Detection. Manual; substrate revisions are visible in

substrate_revision field once populated.

Response. Mark the substrate boundary explicitly in substrate_revision

and STATS.md. Compute mode rates separately on each side. Treat the older

corpus as a frozen reference, not a comparable baseline.

F-methodology falsifiers

F-methodology-001: classifier non-determinism

Condition. Re-running the routine on identical inputs (same window,

same substrate state) produces classifications that disagree on mode for

more than 20% of items.

Why this matters. Single-rater work depends on the rater being

internally consistent. A non-deterministic classifier produces noise that

masquerades as signal. The routine cannot ground claims if it cannot

reproduce its own outputs.

Detection. Adversarial replay test: schedule one pulse per quarter to

re-classify a fixed historical window. Currently manual; a replay-test.yml

workflow is deferred to Wave 4.

Response. Routine redesign. Lock down model version, temperature, and

seed (where supported). If still non-deterministic above threshold,

acknowledge the limit explicitly in honesty_notice and downgrade

confidence calibration claims accordingly.

F-methodology-002: provenance-classification decoupling

Condition. A pulse's codebook_hash or routine_hash does not match

the git blob SHA of the file at the pulse's commit, or those fields are

missing on a v1.1 pulse.

Why this matters. Provenance fields exist to make codebook drift,

substrate drift, and classifier drift observable. If they are missing or

wrong, the corpus loses its self-attestation property and historical

classifications cannot be trusted.

Detection. Automated (check_provenance.py, deferred to Wave 2.5).

Response. Hard fail in CI. The pulse PR cannot merge until provenance

is correct.

F-project falsifiers

F-project-001: methodological commitment cannot be held

Condition. The operator misses two consecutive quarterly audits, OR

codebook revisions land without the required reclassification of recent

pulses, OR the routine runs without producing valid pulses for more than

14 consecutive days.

Why this matters. Observational research requires sustained discipline.

A project that cannot maintain its own audit cadence is producing data

without the methodological scaffolding that makes that data trustworthy.

Better to retire honestly than continue under an empty commitment.

Detection. Manual; pulse cadence is automated via stale-routine.yml.

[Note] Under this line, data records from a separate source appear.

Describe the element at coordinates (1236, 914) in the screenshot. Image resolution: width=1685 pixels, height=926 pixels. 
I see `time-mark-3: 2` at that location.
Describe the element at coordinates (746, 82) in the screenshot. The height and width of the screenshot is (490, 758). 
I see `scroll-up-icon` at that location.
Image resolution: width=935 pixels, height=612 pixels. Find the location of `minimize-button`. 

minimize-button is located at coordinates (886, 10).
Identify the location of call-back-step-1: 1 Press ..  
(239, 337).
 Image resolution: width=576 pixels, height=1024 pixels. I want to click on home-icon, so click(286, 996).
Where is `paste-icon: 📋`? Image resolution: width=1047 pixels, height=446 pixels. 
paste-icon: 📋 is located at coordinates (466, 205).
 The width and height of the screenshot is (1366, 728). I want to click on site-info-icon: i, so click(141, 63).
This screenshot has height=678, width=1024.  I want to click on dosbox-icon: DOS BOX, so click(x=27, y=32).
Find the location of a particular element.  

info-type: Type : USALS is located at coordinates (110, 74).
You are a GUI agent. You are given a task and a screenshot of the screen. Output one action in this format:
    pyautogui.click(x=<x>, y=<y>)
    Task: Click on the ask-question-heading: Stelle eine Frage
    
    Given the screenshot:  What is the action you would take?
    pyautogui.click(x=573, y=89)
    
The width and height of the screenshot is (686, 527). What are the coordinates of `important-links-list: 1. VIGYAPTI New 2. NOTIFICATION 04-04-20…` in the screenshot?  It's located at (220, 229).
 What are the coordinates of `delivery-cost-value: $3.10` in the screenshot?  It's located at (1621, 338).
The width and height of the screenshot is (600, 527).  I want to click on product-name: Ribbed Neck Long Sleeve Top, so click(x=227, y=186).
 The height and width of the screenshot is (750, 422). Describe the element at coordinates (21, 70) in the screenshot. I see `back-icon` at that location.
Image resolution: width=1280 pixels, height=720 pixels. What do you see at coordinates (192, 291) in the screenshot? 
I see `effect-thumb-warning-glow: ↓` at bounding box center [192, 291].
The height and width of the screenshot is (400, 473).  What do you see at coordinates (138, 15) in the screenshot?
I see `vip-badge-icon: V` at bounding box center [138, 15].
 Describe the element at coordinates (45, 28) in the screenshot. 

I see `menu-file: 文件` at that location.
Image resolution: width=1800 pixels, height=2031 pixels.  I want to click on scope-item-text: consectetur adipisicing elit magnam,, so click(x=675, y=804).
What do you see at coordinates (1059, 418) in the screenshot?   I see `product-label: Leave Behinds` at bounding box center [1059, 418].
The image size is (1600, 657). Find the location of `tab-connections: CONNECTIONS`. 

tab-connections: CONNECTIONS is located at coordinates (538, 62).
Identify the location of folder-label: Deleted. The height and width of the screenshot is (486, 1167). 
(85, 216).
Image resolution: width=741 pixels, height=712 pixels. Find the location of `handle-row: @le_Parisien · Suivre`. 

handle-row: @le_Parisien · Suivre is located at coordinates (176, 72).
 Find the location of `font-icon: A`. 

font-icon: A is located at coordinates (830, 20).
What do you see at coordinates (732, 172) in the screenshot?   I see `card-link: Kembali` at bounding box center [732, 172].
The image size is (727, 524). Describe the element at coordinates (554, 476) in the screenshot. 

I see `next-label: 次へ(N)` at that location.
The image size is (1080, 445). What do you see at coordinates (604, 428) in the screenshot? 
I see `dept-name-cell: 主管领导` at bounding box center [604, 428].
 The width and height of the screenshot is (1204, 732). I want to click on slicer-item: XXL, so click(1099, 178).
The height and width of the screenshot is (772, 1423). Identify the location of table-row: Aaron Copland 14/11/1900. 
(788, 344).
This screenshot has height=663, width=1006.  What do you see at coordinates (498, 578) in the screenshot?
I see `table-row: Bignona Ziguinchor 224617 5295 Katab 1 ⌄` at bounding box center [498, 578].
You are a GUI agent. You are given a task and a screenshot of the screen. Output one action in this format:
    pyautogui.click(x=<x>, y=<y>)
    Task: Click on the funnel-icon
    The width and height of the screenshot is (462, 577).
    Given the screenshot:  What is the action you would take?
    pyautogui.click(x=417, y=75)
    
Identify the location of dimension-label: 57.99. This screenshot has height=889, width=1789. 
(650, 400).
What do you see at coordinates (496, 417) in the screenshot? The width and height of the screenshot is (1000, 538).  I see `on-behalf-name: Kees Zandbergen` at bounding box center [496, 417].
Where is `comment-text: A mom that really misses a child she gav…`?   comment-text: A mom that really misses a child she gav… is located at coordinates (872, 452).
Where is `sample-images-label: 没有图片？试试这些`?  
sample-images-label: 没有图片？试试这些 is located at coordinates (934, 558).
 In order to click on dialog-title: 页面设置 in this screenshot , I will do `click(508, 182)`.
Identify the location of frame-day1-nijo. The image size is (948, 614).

Response. Pause the routine. Either resume with a renewed commitment

documented in a PR, or retire the project. Retirement means freezing the

corpus, marking it explicitly retired in README, and tagging a final

release.

F-project-002: results contaminate the substrate they observe

Condition. Sentinel pulses materially change how the observed substrate's

agents behave (the operator reads pulses, adjusts routines based on them,

and the next pulses reflect those adjustments rather than the agents'

unobserved behavior).

Why this matters. This is the observer effect at the operator level.

If the corpus is no longer a record of how the agents behave but a record

of how the agents behave when known to be observed, the project's framing

as observational research is wrong. It becomes intervention research,

which is a different kind of work with different methodology.

Detection. Manual; require an audit question per quarter explicitly

asking the operator whether and how recent pulses influenced agent

configuration.

Response. Reframe the project explicitly. Either adopt intervention-

research methodology (with controls, intentional A/B periods, etc.) or

restore strict observation by separating the operator-of-routines from

the operator-of-agents. The current single-operator setup makes pure

observation difficult.

Inactive / retired falsifiers

(none yet)

Changelog

When Falsifier Action Rationale
2026-05-04 (initial) added Wave 2 of redesign. Establishes the falsifier registry.